Indonesian’s perspective on skepticism
According to the World Values Survey Wave 7 (2017-2020), most people think that obedience is important to teach children. This means that, for most Indonesians, obedience is an important value, which is usually negatively correlated with the desire to question whether what the authorities say is true. The same report states that most Indonesians value authority and trust the government1. Therefore, it can be concluded that Indonesians tend to see skepticism as an attitude that needs to be avoided.
Do Indonesians have a “healthy” level of skepticism?

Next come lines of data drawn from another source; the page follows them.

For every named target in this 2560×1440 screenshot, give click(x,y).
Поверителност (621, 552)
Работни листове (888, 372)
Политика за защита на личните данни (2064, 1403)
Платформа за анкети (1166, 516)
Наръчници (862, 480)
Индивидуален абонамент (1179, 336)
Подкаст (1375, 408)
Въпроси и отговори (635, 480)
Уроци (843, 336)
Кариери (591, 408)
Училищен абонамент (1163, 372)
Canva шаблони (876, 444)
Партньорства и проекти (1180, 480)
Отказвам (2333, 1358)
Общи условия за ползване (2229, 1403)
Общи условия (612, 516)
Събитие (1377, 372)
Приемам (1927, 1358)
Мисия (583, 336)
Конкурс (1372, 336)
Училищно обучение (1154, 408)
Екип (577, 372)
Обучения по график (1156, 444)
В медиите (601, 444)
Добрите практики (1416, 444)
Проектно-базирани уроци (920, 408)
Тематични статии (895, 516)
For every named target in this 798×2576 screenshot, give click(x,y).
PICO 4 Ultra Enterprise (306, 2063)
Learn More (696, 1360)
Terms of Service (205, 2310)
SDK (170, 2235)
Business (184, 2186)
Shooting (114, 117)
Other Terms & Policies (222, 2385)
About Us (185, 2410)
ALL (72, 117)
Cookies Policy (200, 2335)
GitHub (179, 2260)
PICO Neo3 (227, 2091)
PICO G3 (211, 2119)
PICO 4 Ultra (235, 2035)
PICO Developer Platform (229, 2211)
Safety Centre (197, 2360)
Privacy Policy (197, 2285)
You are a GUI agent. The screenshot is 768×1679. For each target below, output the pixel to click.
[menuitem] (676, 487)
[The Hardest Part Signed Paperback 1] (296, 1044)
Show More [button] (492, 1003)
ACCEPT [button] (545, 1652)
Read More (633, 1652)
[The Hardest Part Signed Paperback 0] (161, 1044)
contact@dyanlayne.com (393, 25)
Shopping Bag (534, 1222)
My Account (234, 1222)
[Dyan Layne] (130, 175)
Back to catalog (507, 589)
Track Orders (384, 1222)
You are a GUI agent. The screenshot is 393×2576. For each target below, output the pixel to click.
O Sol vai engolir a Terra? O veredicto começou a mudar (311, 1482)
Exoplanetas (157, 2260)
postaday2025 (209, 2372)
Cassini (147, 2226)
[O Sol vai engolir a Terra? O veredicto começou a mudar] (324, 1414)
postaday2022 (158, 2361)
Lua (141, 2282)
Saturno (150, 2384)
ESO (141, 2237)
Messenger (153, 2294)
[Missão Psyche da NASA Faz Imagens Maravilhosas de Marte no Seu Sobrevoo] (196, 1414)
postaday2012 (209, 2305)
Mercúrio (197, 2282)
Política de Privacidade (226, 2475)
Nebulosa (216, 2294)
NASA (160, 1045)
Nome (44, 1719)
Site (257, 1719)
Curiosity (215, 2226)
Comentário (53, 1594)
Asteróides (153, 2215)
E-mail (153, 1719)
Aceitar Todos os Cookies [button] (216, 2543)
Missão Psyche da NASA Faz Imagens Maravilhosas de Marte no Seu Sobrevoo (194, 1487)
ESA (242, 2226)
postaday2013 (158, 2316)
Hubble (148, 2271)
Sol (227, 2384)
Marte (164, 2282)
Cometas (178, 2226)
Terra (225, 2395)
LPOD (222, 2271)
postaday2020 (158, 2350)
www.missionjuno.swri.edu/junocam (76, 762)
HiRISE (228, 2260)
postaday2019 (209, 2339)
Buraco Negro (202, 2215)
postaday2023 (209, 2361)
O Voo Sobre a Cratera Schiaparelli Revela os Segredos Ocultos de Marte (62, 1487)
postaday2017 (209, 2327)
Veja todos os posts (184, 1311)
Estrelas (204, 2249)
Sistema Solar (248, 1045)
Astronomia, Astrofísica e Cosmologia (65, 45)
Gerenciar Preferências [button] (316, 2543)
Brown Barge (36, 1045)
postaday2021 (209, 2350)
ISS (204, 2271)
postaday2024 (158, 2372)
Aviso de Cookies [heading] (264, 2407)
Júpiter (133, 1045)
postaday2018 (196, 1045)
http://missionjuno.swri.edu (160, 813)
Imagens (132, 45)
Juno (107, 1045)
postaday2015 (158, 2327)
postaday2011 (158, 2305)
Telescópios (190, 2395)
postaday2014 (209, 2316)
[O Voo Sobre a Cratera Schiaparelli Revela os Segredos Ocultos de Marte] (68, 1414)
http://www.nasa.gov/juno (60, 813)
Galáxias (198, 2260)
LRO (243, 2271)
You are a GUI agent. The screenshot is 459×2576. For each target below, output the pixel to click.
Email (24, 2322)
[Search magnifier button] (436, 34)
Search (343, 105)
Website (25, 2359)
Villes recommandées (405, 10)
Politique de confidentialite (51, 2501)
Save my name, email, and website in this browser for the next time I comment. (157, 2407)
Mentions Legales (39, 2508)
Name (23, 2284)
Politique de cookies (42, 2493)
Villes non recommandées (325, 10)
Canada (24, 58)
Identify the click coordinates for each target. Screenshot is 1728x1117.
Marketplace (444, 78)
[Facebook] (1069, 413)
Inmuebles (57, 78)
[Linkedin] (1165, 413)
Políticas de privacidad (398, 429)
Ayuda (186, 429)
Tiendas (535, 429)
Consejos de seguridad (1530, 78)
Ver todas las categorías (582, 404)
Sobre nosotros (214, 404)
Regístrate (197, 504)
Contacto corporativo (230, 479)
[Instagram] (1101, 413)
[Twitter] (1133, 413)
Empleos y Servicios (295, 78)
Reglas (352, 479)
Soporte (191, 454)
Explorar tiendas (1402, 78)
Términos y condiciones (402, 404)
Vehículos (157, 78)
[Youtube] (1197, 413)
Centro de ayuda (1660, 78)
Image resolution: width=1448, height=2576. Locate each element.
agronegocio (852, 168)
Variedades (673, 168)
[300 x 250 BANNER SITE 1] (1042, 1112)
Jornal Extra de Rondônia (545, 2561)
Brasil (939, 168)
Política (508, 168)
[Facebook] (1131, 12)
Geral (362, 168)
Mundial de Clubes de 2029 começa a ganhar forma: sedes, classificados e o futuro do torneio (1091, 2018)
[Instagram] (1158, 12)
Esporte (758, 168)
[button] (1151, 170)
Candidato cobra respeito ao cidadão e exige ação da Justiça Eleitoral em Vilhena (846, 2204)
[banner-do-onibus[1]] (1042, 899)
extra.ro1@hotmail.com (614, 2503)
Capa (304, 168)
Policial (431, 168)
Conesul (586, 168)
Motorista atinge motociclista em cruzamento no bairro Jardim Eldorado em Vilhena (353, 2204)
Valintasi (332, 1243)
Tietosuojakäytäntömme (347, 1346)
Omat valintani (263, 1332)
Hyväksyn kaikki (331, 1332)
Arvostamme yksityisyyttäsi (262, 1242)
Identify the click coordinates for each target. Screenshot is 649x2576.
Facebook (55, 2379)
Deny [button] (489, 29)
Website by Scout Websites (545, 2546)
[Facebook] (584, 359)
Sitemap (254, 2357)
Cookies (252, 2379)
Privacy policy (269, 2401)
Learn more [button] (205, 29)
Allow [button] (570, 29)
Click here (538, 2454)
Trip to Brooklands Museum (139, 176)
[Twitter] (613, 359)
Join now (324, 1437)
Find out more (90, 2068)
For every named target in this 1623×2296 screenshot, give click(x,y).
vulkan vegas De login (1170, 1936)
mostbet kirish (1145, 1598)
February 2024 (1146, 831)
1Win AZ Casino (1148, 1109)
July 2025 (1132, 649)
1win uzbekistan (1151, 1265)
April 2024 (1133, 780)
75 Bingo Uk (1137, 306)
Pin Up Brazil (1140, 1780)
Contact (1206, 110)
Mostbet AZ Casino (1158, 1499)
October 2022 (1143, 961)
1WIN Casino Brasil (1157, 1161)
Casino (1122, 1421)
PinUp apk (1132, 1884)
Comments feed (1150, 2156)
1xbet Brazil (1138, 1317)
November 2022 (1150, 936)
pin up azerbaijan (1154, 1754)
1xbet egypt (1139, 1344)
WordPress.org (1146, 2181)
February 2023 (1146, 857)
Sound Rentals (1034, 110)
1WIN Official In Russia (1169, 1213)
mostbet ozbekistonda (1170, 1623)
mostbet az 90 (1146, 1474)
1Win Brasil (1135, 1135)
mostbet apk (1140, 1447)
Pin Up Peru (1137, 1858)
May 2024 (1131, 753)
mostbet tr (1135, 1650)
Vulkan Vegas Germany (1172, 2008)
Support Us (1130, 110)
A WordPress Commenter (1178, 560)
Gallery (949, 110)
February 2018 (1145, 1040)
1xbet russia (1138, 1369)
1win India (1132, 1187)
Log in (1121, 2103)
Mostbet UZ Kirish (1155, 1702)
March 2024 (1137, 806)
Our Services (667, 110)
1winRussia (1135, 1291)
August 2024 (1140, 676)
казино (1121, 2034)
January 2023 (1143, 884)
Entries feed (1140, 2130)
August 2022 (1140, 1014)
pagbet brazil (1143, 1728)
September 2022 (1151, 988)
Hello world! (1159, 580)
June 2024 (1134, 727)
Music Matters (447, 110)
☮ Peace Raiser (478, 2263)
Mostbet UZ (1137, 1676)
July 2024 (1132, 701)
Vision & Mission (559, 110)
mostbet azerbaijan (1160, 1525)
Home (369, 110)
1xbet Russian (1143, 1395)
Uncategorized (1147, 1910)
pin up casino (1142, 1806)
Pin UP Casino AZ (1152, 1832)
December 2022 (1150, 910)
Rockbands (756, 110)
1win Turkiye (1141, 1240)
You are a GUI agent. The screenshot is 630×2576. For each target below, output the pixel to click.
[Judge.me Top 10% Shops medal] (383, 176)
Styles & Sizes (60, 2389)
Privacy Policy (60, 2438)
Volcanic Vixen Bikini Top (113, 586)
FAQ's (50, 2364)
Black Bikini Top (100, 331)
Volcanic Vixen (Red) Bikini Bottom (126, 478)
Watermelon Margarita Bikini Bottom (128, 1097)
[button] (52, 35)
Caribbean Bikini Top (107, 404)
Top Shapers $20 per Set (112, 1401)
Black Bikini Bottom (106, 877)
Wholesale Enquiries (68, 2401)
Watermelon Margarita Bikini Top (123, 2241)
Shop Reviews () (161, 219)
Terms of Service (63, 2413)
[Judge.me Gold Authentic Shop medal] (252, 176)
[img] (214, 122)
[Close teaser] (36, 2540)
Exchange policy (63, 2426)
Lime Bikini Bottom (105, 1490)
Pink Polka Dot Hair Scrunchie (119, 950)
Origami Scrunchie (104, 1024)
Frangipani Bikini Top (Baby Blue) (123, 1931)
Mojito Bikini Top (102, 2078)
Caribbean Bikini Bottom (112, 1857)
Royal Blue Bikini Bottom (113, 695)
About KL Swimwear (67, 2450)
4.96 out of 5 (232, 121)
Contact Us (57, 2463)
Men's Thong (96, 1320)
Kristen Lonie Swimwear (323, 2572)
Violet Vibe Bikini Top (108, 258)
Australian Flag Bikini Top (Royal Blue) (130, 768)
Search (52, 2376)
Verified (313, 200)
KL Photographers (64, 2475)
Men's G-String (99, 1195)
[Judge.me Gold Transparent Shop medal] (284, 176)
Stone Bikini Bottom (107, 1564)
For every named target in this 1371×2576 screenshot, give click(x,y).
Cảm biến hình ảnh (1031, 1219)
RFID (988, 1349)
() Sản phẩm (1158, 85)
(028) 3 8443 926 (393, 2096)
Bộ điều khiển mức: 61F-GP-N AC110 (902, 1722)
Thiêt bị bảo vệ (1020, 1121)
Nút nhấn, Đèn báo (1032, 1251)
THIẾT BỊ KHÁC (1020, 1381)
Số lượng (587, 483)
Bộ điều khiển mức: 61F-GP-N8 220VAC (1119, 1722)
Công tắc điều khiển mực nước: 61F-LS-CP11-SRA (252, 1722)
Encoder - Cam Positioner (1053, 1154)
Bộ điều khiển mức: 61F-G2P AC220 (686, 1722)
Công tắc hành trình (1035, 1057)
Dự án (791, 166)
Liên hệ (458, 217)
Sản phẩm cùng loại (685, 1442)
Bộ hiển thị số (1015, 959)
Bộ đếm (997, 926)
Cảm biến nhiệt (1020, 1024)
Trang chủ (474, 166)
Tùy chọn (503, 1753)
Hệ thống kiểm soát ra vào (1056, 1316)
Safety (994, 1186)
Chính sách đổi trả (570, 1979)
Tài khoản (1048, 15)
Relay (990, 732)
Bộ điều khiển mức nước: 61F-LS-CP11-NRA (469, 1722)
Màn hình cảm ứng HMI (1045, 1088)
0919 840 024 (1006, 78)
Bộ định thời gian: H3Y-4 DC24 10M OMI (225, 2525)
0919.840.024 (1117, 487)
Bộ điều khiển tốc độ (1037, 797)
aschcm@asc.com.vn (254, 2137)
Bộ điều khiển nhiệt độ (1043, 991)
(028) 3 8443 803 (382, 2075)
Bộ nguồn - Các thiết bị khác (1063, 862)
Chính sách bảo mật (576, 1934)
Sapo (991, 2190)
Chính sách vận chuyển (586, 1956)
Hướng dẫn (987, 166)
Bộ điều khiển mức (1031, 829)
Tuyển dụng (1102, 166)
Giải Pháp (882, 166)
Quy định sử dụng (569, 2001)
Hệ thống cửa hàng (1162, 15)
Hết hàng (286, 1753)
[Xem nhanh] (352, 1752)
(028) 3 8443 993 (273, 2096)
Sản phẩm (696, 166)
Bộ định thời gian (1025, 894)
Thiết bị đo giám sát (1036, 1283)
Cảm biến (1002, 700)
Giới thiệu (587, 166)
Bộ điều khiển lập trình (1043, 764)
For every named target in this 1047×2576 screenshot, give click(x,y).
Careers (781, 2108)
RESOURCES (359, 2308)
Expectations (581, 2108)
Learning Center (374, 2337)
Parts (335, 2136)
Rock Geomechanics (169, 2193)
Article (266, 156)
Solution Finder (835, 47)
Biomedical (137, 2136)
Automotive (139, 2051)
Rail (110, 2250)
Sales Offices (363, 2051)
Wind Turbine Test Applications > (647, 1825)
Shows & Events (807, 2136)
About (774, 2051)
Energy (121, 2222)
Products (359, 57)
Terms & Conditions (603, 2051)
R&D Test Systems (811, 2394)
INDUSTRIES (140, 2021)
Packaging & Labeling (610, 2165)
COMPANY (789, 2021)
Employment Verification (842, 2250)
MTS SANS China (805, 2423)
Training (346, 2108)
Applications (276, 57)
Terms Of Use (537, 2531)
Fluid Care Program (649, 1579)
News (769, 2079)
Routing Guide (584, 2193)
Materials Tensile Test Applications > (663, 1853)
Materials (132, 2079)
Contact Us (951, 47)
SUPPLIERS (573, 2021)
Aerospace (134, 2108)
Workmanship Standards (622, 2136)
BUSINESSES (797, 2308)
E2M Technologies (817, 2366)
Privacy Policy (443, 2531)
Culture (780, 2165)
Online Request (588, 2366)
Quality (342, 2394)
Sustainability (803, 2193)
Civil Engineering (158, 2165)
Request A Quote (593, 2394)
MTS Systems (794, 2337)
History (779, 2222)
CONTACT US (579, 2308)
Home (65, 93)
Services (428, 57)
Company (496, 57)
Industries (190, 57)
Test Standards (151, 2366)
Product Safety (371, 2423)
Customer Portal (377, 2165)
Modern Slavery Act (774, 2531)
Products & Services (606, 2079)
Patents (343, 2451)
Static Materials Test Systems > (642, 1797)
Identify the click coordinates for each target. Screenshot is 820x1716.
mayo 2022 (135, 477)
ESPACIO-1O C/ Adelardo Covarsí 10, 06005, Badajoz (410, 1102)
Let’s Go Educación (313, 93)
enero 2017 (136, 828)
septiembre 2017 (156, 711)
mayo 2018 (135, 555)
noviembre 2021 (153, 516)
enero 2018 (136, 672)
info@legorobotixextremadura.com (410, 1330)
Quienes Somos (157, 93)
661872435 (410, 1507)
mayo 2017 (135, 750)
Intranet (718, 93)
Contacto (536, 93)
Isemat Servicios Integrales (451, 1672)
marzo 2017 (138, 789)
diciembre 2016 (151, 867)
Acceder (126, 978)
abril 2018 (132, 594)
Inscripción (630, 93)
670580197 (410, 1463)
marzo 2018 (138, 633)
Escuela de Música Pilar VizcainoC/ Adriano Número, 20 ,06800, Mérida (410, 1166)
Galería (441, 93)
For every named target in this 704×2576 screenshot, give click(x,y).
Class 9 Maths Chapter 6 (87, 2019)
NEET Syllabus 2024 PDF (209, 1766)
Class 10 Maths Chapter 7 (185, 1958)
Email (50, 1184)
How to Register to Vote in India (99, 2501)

According to the Central Statistics Agency (BPS), there are 20% of people who do not want to be vaccinated. This survey was conducted on 212,000 people online on July 13-20, 2021. From the total surveyed, 15.8% did not want to take the vaccine because they are worried about side effects, while 4.2% do not believe in the effectiveness of the vaccine2. Even though all vaccines have gone through an evaluation process by the POM Agency, recommendations from ITAGO, WHO, and experts so that their safety, quality, and efficacy are guaranteed3. However, if explored more deeply, there are various other reasons why people do not want to be vaccinated. On social media, we can see that not all people understand science. There are also people who trust other sources that are considered to have the same identity or value system. If viewed from this case, it can be said that Indonesians do not have a “healthy” level of skepticism because the skepticism is not applied properly so that it is not beneficial for themselves or the community.